Trying again
After the failed training attempt in the previous week, I had a conversation with someone in the industry who was also dabbling with A.I. for similar product. This conversation reminded me that maybe instead of scrapping for images like what the other tools were doing, I could change my approach to use what I already had on hand–assets from the company I work for. After seeking permission to use the images, I got to work.
Image of: My dataset from the borrowed illustrations.
The process was mostly the same as the previous weeks. By now, I was quite familiar with the way it works and faced basically no errors. I was also more aware of what some of the settings in the training GUI did, like network score which controls how much the training should override the existing stable diffusion model. This time round, I made sure to dabble with some settings that should make the model adopt the style better.
Tinkering with the settings made the training time increase by 6x, from 2 hours previously to 12 hours. Of course it’s not comparable since there’s more images now plus a bunch of other variables were changed, but this was definitely still a shock.
Image of: The new LoRA being trained over time.
I ran a quick test to see the kinds of outputs that could be derived from the new model once the training was completed, and was extremely pleased to see that the model did manage to adopt the style to quite a significant extent. The panel below demonstrates this, with the bottom right being the most stylised.
Image of: Generating a sample grid to see what the LoRA is capable of.
At this point, I’m not so sure what I am going to do with this capability yet, but at the very least the model works well.
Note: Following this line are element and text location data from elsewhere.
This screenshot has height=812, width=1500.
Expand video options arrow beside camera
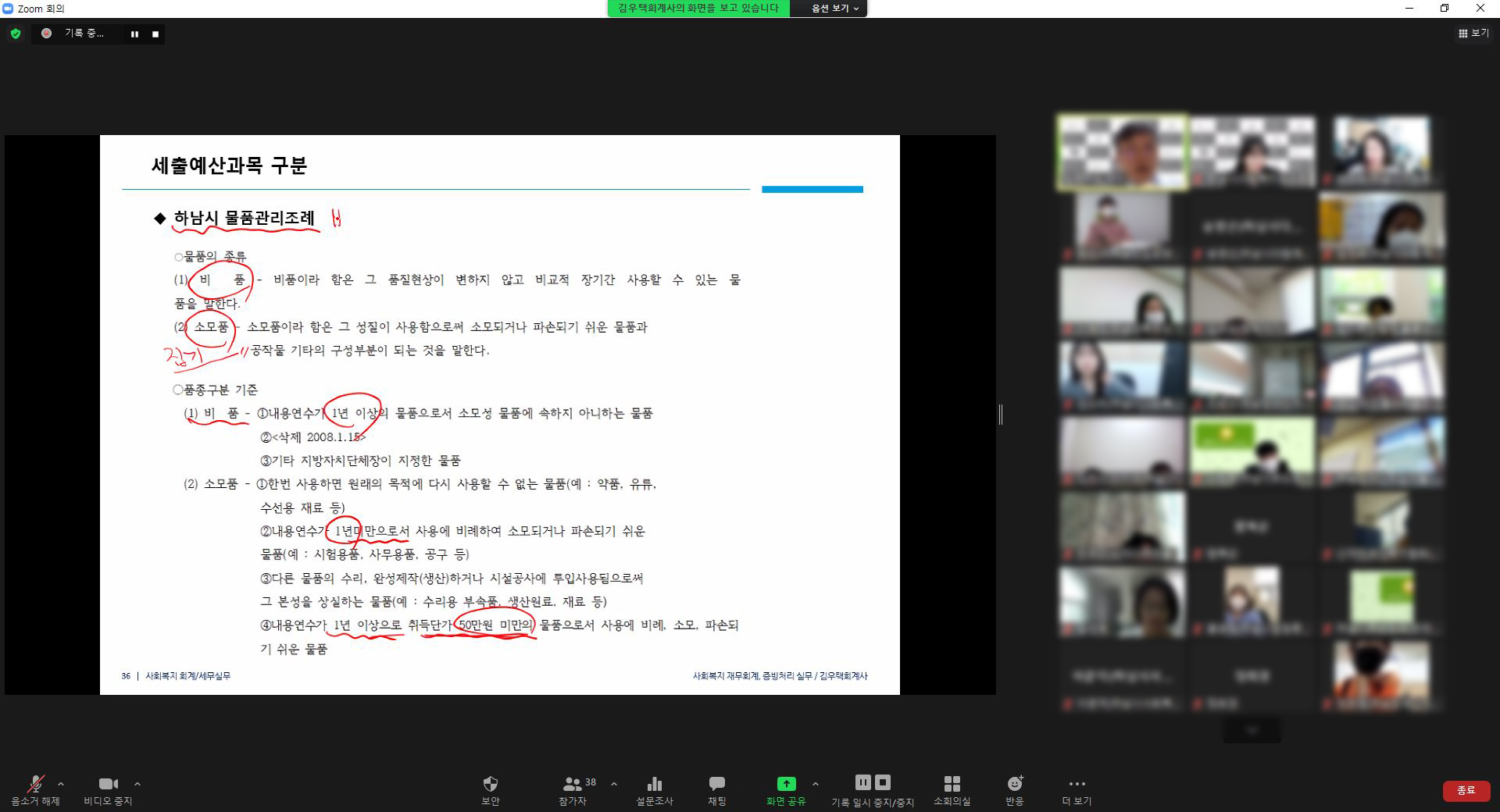click(x=138, y=784)
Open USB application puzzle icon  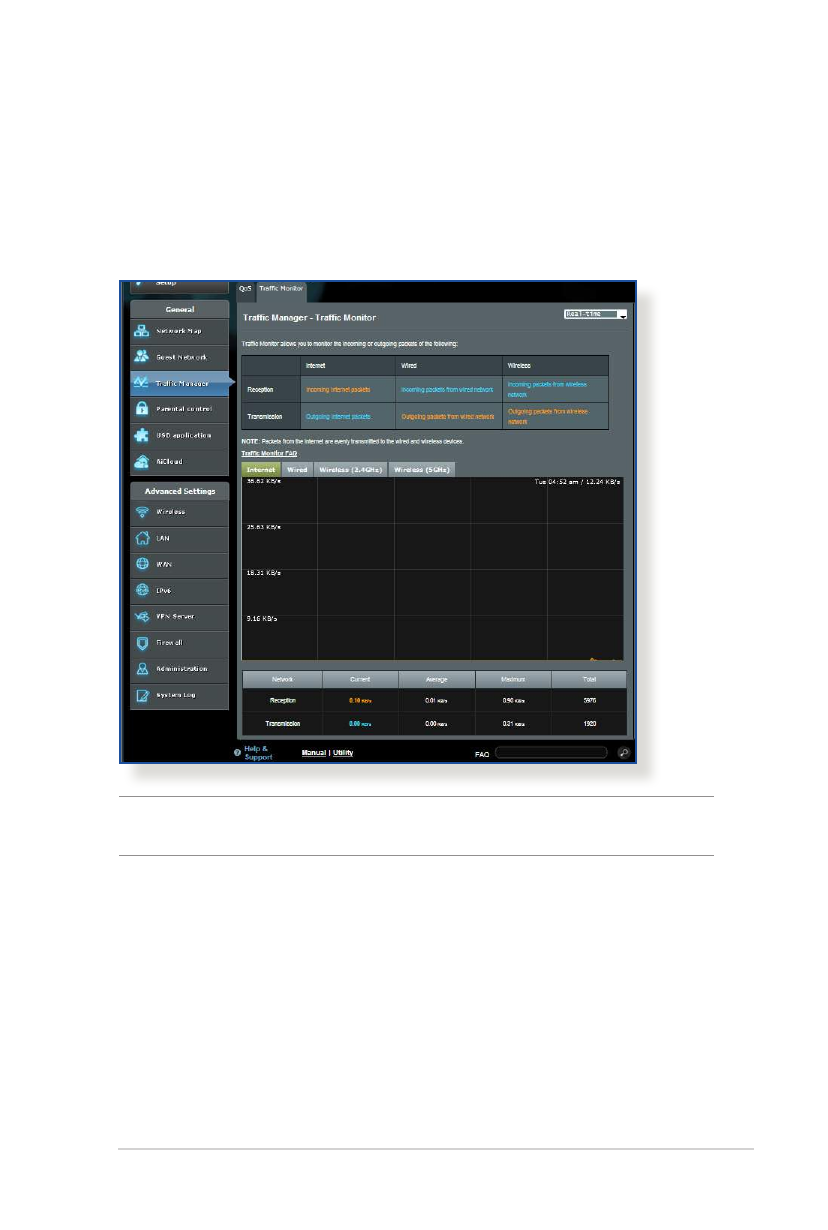(143, 435)
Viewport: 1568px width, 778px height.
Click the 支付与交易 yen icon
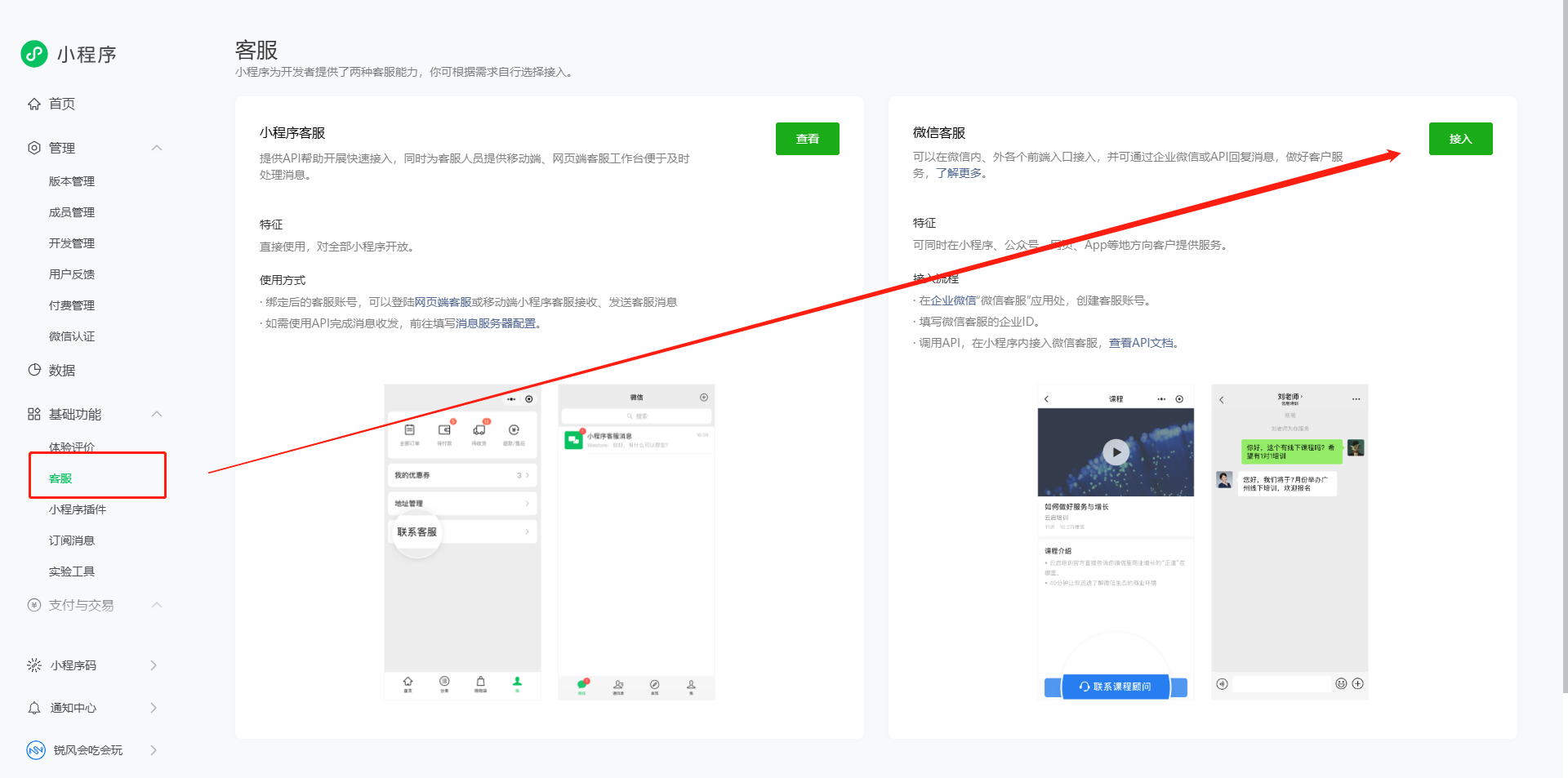(x=34, y=605)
I went on to use the model to generate some images with the same prompt several more times before calling it a day.
Looking back over the past three weeks that I’ve spent on this endeavour, I’ve really come to vaguely understand the steps that a creative might need to take to be able to train an A.I. for their use cases. During discussions both within and outside of school, I like to use the example of a concept artist who can train an A.I. to generate backgrounds for them so that they can focus only on the character concepts.
However, after my three weeks of toying around with the system and honestly, barely scratching the surface, that scenario still seems to be quite far. Just considering the effort put into this, I struggle to see why any non-A.I.-enthusiast will ever train their own model for their use cases instead of using one of the available tools like MidJourney and Dall-E. I guess that’s the reason as to why those tools have exploded with such popularity in the first place.